** START Records for processing **

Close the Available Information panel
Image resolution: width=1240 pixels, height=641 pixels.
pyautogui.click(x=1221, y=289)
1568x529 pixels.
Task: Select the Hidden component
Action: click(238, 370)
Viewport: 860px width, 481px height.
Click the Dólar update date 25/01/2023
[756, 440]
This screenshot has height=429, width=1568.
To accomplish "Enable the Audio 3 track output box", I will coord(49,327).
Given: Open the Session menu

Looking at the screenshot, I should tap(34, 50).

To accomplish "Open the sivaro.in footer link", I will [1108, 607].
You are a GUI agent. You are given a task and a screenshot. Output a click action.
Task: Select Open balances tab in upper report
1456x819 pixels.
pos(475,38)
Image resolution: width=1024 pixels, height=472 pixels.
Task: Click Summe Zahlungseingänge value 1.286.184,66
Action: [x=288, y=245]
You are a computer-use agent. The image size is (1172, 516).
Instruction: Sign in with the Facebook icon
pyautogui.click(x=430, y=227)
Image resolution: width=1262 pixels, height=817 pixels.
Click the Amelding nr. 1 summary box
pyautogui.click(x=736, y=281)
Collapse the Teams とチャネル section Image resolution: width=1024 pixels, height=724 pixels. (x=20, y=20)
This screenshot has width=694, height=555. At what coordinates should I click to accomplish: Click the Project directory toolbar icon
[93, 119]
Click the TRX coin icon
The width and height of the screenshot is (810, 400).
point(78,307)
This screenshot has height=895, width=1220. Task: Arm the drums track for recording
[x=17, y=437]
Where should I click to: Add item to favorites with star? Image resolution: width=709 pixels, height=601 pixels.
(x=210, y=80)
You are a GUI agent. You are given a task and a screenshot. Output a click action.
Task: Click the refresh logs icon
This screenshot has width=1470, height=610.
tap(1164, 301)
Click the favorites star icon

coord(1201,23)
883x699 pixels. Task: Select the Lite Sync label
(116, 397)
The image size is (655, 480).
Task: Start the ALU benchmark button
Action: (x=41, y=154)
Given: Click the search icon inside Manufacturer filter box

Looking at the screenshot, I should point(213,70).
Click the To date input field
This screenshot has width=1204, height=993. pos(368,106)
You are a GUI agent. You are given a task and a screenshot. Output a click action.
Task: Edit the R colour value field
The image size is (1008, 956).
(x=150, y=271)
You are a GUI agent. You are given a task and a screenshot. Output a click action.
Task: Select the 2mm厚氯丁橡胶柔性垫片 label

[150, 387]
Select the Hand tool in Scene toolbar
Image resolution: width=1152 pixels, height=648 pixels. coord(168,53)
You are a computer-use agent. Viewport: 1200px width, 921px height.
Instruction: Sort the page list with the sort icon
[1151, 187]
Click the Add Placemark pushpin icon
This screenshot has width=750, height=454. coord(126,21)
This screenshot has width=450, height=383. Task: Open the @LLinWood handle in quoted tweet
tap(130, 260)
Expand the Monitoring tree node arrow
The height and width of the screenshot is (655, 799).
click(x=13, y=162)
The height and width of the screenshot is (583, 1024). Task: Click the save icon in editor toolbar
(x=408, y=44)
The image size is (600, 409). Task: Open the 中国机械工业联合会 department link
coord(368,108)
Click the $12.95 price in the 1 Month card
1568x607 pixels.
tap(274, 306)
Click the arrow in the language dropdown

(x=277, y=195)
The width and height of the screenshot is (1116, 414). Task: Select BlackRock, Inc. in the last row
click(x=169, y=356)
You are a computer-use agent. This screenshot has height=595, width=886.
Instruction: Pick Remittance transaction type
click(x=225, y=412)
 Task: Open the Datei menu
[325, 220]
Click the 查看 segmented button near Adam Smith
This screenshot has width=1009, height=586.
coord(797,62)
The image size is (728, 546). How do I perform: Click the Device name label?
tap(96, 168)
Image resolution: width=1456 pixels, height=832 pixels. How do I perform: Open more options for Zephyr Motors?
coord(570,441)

** END Records for processing **

Render the material above as a JSON list of strings, one string per line, with blank lines omitted.

Answer to this problem:
[
  "Close the Available Information panel",
  "Image resolution: width=1240 pixels, height=641 pixels.",
  "pyautogui.click(x=1221, y=289)",
  "1568x529 pixels.",
  "Task: Select the Hidden component",
  "Action: click(238, 370)",
  "Viewport: 860px width, 481px height.",
  "Click the Dólar update date 25/01/2023",
  "[756, 440]",
  "This screenshot has height=429, width=1568.",
  "To accomplish \"Enable the Audio 3 track output box\", I will coord(49,327).",
  "Given: Open the Session menu",
  "Looking at the screenshot, I should tap(34, 50).",
  "To accomplish \"Open the sivaro.in footer link\", I will [1108, 607].",
  "You are a GUI agent. You are given a task and a screenshot. Output a click action.",
  "Task: Select Open balances tab in upper report",
  "1456x819 pixels.",
  "pos(475,38)",
  "Image resolution: width=1024 pixels, height=472 pixels.",
  "Task: Click Summe Zahlungseingänge value 1.286.184,66",
  "Action: [x=288, y=245]",
  "You are a computer-use agent. The image size is (1172, 516).",
  "Instruction: Sign in with the Facebook icon",
  "pyautogui.click(x=430, y=227)",
  "Image resolution: width=1262 pixels, height=817 pixels.",
  "Click the Amelding nr. 1 summary box",
  "pyautogui.click(x=736, y=281)",
  "Collapse the Teams とチャネル section Image resolution: width=1024 pixels, height=724 pixels. (x=20, y=20)",
  "This screenshot has width=694, height=555. At what coordinates should I click to accomplish: Click the Project directory toolbar icon",
  "[93, 119]",
  "Click the TRX coin icon",
  "The width and height of the screenshot is (810, 400).",
  "point(78,307)",
  "This screenshot has height=895, width=1220. Task: Arm the drums track for recording",
  "[x=17, y=437]",
  "Where should I click to: Add item to favorites with star? Image resolution: width=709 pixels, height=601 pixels.",
  "(x=210, y=80)",
  "You are a GUI agent. You are given a task and a screenshot. Output a click action.",
  "Task: Click the refresh logs icon",
  "This screenshot has width=1470, height=610.",
  "tap(1164, 301)",
  "Click the favorites star icon",
  "coord(1201,23)",
  "883x699 pixels. Task: Select the Lite Sync label",
  "(116, 397)",
  "The image size is (655, 480).",
  "Task: Start the ALU benchmark button",
  "Action: (x=41, y=154)",
  "Given: Click the search icon inside Manufacturer filter box",
  "Looking at the screenshot, I should point(213,70).",
  "Click the To date input field",
  "This screenshot has width=1204, height=993. pos(368,106)",
  "You are a GUI agent. You are given a task and a screenshot. Output a click action.",
  "Task: Edit the R colour value field",
  "The image size is (1008, 956).",
  "(x=150, y=271)",
  "You are a GUI agent. You are given a task and a screenshot. Output a click action.",
  "Task: Select the 2mm厚氯丁橡胶柔性垫片 label",
  "[150, 387]",
  "Select the Hand tool in Scene toolbar",
  "Image resolution: width=1152 pixels, height=648 pixels. coord(168,53)",
  "You are a computer-use agent. Viewport: 1200px width, 921px height.",
  "Instruction: Sort the page list with the sort icon",
  "[1151, 187]",
  "Click the Add Placemark pushpin icon",
  "This screenshot has width=750, height=454. coord(126,21)",
  "This screenshot has width=450, height=383. Task: Open the @LLinWood handle in quoted tweet",
  "tap(130, 260)",
  "Expand the Monitoring tree node arrow",
  "The height and width of the screenshot is (655, 799).",
  "click(x=13, y=162)",
  "The height and width of the screenshot is (583, 1024). Task: Click the save icon in editor toolbar",
  "(x=408, y=44)",
  "The image size is (600, 409). Task: Open the 中国机械工业联合会 department link",
  "coord(368,108)",
  "Click the $12.95 price in the 1 Month card",
  "1568x607 pixels.",
  "tap(274, 306)",
  "Click the arrow in the language dropdown",
  "(x=277, y=195)",
  "The width and height of the screenshot is (1116, 414). Task: Select BlackRock, Inc. in the last row",
  "click(x=169, y=356)",
  "You are a computer-use agent. This screenshot has height=595, width=886.",
  "Instruction: Pick Remittance transaction type",
  "click(x=225, y=412)",
  " Task: Open the Datei menu",
  "[325, 220]",
  "Click the 查看 segmented button near Adam Smith",
  "This screenshot has width=1009, height=586.",
  "coord(797,62)",
  "The image size is (728, 546). How do I perform: Click the Device name label?",
  "tap(96, 168)",
  "Image resolution: width=1456 pixels, height=832 pixels. How do I perform: Open more options for Zephyr Motors?",
  "coord(570,441)"
]